What the exercise asks: Working from the entries that follow, transcribe exactly and only the lines from the one with "Instruction: Switch to" through the last, pictures excluded.

=== Begin Enclosure ===

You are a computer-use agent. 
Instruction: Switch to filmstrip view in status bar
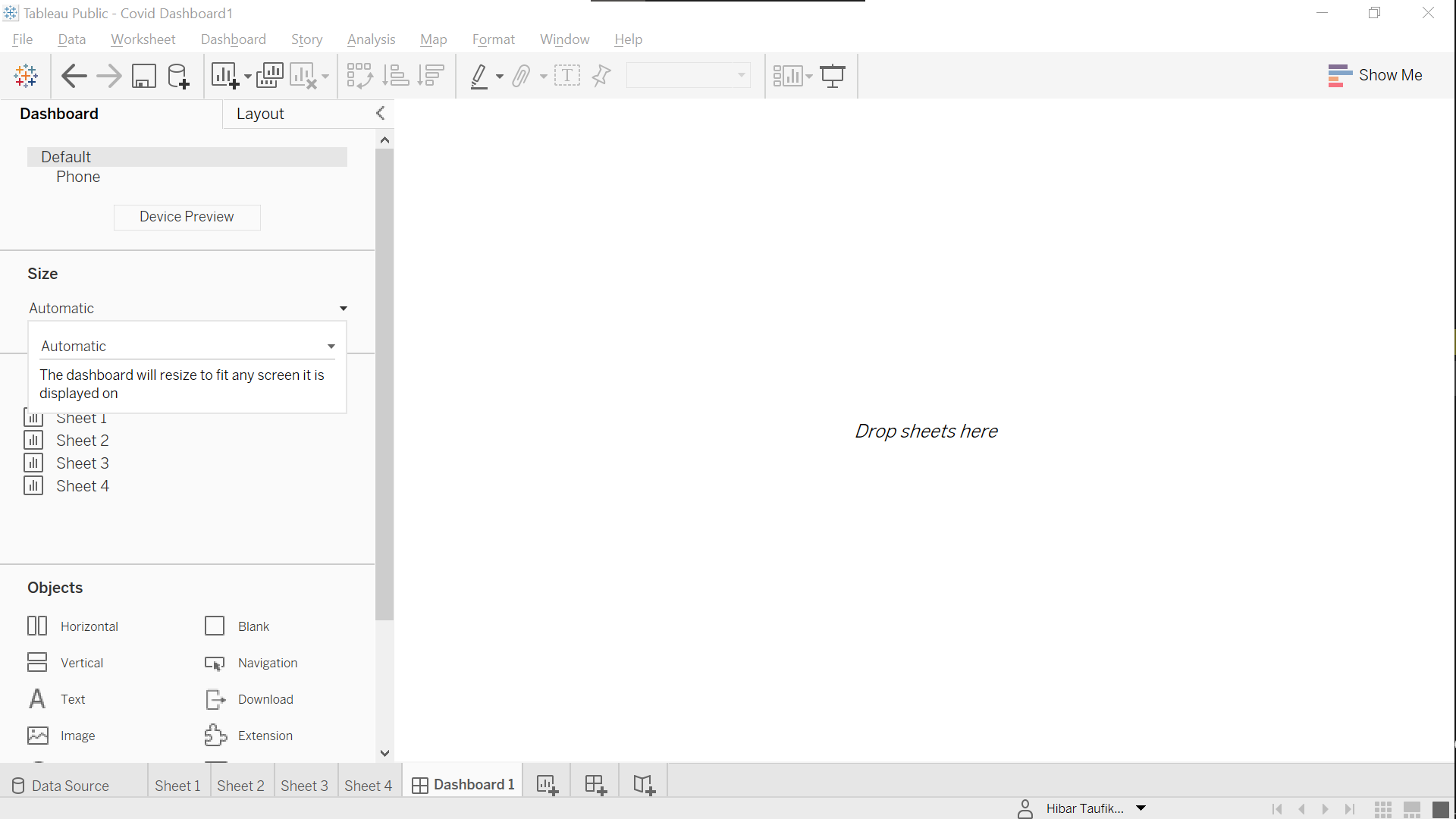tap(1412, 809)
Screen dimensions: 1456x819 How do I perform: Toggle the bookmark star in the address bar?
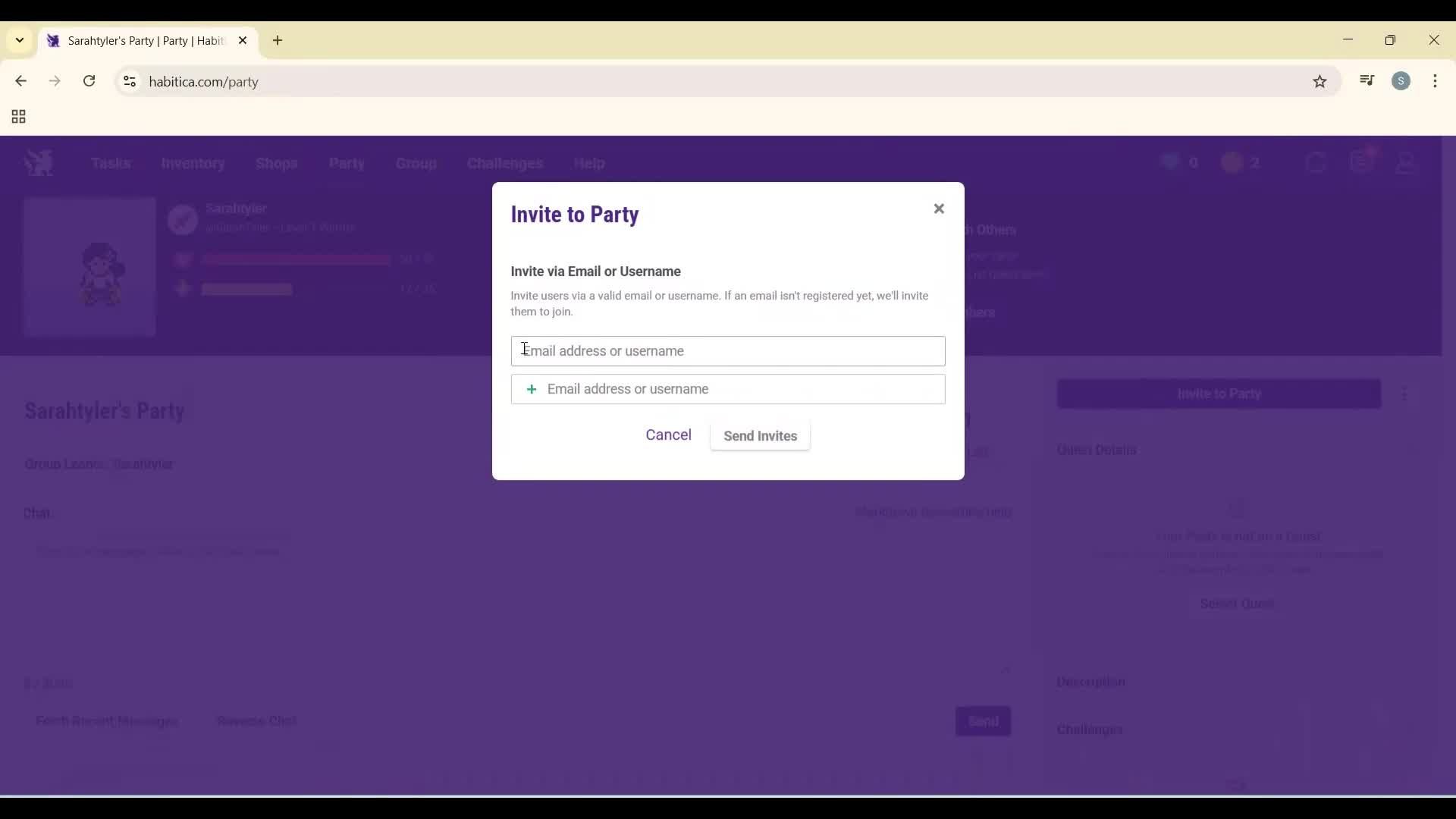pyautogui.click(x=1320, y=81)
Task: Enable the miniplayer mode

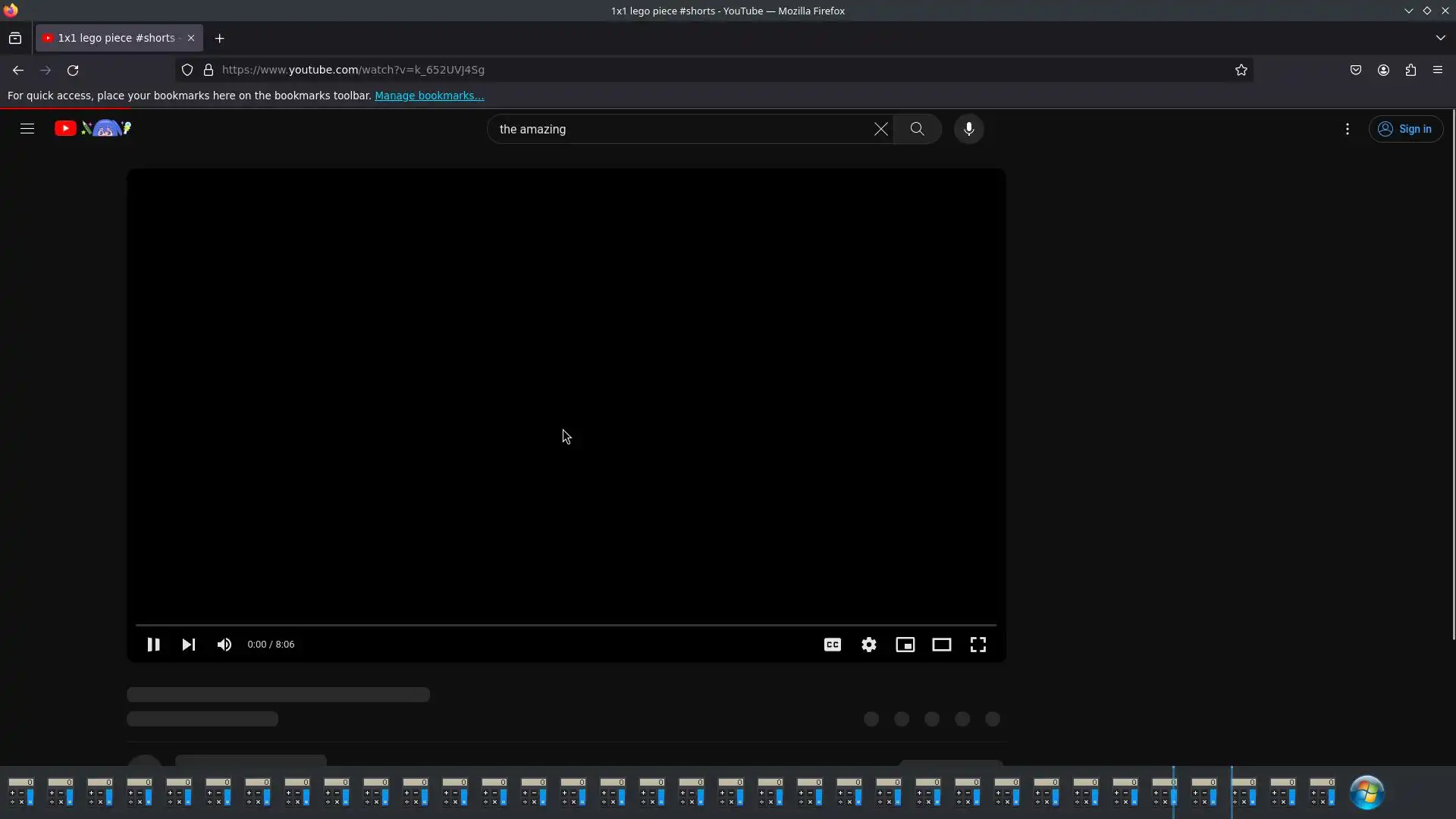Action: (905, 645)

=== End Enclosure ===

Written answer:
Instruction: Switch to filmstrip view in status bar
tap(1412, 809)
Screen dimensions: 1456x819 How do I perform: Toggle the bookmark star in the address bar?
pyautogui.click(x=1320, y=81)
Task: Enable the miniplayer mode

Action: (905, 645)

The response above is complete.